◆ **ASSIGNMENT**: Skip the pictures and write out, word for word, the lines below from the one with "720x588 pixels." through the one with "the December description", inclusive.

◆ **GIVEN DATA**:
:::

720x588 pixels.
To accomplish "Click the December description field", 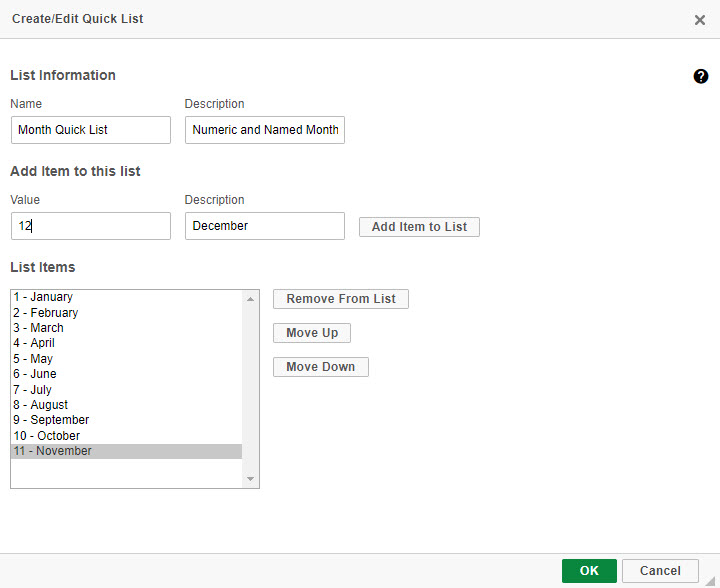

:::

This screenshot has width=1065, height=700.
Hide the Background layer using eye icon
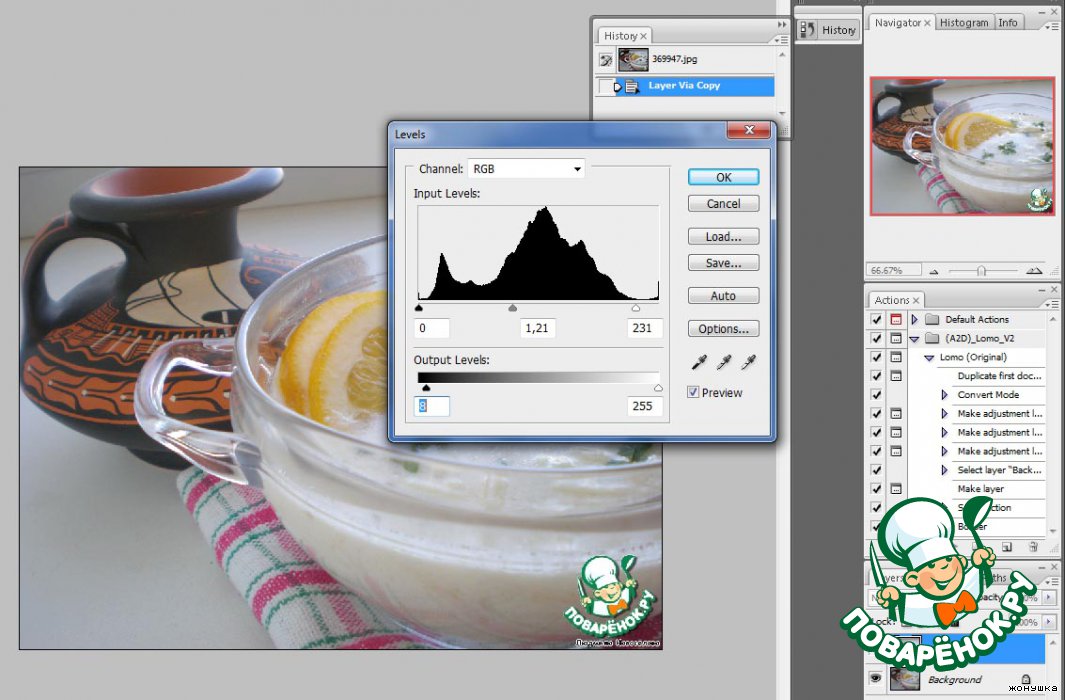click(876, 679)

:::

◆ **EXPECTED ANSWER**:
720x588 pixels.
To accomplish "Click the December description field", 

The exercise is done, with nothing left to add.